The initiative demonstrates a deep commitment to pluralism and inclusion by centering the voices and leadership of families most impacted by child welfare intervention. Village Arms’ approach is culturally grounded, strengths based, and community led—ensuring that families are not merely recipients of services, but active participants in shaping solutions.

By pairing policy reform with on the ground family liaison services and cross system collaboration, the organization bridges advocacy and implementation. The AAFPA initiative reframes child welfare from a surveillance-based system to one rooted in family preservation, racial equity, and healing — offering a replicable anti racism model for Minnesota and beyond.

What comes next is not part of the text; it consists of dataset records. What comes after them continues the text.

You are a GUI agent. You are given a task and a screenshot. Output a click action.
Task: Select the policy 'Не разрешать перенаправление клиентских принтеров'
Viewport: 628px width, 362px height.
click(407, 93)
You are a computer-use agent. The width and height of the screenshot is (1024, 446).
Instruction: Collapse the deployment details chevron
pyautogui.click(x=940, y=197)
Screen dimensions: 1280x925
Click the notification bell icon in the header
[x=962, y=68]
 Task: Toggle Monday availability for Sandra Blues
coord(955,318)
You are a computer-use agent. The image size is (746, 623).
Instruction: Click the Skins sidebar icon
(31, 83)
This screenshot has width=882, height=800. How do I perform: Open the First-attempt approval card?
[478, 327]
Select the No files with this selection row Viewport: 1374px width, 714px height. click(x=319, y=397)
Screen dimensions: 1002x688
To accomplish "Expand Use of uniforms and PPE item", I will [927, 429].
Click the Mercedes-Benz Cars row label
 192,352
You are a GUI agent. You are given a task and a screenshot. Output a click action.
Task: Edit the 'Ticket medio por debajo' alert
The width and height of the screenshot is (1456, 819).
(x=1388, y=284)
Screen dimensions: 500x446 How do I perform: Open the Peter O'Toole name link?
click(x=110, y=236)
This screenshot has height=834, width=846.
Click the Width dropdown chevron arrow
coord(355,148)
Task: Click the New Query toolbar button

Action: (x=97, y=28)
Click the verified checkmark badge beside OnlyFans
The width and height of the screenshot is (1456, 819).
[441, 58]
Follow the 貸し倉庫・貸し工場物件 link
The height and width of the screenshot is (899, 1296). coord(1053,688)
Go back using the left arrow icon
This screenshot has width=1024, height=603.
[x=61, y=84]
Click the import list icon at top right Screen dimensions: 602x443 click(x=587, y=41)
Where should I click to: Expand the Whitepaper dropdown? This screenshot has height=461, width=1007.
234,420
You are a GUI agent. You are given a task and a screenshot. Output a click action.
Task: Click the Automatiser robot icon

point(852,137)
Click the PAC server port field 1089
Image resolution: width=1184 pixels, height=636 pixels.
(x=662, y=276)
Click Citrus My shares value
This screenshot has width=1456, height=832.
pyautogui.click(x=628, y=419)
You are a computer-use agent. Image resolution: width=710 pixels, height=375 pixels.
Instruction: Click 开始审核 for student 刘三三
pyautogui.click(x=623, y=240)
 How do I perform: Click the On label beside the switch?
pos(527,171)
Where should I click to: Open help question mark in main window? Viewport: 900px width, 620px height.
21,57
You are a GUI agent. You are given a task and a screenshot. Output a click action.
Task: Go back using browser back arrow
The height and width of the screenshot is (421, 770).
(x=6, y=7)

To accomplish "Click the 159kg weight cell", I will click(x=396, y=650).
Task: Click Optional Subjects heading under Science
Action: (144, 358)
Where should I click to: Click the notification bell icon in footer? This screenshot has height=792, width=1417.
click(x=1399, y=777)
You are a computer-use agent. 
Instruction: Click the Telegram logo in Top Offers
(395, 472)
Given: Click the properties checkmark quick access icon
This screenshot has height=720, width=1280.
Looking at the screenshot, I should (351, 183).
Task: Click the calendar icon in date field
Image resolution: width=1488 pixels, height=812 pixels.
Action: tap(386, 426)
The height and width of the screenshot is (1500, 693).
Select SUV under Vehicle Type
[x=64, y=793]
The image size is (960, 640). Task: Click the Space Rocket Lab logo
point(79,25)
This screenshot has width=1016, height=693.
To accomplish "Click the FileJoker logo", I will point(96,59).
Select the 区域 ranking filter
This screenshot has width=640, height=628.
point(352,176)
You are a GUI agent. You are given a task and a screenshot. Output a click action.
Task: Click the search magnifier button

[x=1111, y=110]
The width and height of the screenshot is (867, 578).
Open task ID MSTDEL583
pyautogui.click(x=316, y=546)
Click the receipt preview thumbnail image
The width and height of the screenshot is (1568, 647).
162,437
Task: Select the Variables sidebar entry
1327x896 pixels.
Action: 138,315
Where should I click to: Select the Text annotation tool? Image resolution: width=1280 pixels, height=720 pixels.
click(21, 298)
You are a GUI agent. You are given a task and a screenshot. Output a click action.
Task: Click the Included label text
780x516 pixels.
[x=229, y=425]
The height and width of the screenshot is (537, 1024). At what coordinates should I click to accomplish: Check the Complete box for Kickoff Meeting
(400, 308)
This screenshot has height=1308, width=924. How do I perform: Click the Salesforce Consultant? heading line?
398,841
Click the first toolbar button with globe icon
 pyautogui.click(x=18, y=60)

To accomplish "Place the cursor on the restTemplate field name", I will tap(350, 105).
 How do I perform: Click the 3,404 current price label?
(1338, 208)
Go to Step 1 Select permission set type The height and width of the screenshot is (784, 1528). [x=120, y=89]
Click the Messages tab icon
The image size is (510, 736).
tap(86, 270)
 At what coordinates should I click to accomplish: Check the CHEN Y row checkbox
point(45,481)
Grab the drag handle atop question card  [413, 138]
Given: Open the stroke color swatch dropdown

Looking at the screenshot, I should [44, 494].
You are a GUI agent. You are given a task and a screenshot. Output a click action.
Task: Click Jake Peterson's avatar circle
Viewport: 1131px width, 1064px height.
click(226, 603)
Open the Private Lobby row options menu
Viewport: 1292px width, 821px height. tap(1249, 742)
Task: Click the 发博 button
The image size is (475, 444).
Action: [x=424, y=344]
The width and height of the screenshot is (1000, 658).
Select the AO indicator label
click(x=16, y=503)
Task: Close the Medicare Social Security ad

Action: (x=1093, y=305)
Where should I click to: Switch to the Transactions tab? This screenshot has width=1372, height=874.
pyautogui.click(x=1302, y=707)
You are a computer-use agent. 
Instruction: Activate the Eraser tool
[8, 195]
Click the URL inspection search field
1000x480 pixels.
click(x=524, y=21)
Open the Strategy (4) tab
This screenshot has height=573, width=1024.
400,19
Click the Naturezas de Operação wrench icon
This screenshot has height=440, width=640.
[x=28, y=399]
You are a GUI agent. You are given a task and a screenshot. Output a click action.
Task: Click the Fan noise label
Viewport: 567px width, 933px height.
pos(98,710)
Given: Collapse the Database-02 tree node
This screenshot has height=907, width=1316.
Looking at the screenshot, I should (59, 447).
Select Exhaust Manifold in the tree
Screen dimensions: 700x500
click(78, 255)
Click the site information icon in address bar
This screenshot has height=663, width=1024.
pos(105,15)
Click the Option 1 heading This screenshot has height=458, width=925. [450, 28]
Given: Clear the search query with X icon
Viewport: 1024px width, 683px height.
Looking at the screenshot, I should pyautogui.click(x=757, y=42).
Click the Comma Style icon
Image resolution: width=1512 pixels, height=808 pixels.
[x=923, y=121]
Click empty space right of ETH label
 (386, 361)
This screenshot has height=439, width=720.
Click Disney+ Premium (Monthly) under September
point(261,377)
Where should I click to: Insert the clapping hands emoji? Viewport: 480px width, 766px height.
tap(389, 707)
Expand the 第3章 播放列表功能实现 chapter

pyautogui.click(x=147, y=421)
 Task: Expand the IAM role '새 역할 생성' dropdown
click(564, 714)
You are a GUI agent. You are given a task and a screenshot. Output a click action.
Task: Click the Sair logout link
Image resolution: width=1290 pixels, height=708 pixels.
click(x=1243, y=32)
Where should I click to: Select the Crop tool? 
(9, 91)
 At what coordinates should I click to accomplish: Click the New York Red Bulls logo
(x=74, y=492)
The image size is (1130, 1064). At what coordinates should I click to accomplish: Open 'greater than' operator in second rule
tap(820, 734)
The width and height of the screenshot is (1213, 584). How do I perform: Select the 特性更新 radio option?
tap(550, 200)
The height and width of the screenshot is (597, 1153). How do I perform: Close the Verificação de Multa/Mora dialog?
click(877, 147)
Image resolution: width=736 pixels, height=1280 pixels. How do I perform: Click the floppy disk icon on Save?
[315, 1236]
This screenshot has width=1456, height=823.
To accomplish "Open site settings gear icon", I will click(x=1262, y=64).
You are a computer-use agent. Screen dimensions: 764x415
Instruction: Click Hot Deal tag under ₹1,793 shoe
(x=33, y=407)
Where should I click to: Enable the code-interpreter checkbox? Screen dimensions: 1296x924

Village Arms collaborates with a broad coalition of partners across Minnesota’s child welfare ecosystem. This includes county child protection agencies, county attorneys, family courts, community-based service providers, and parent advocates engaged in AAFPA pilots and implementation efforts. Key collaborators include Hennepin County and other jurisdictions participating in culturally responsive pilot programs that integrate Village Arms family liaisons into child welfare decision making from first contact. These partnerships enable joint consultations, early family group decision making, kinship first placement strategies, and bias-interrupting practices.

Village Arms’ anti racism work has produced measurable, community level impact across Minnesota. During AAFPA pilot efforts in Hennepin County, over 90% of participating families were able to keep their children safely in their homes. In the limited number of cases where removal was necessary, 100% of children were placed with kin. Among those whose children entered foster care, 100% were reunified within 12 months, with no cases of re-entry into foster care during the pilot period.

These outcomes demonstrate a direct reduction in the racial disproportionality that has long characterized Minnesota’s child welfare system. With support from Village Arms, families experienced fewer repeat maltreatment reports, reduced progression into formal case management, and increased placement with relatives when removal was unavoidable.

Beyond individual cases, Village Arms has influenced systemic change. The passage of AAFPA codified new standards that require acknowledgment of racial disparities, mandate earlier and culturally responsive interventions, and prioritize family preservation over removal. This legislative victory represents a structural shift toward anti racism in child welfare policy.

By aligning policy, practice, and community voice, Village Arms has created sustainable pathways for families to remain intact—and for Minnesota communities to move closer to racial equity and justice.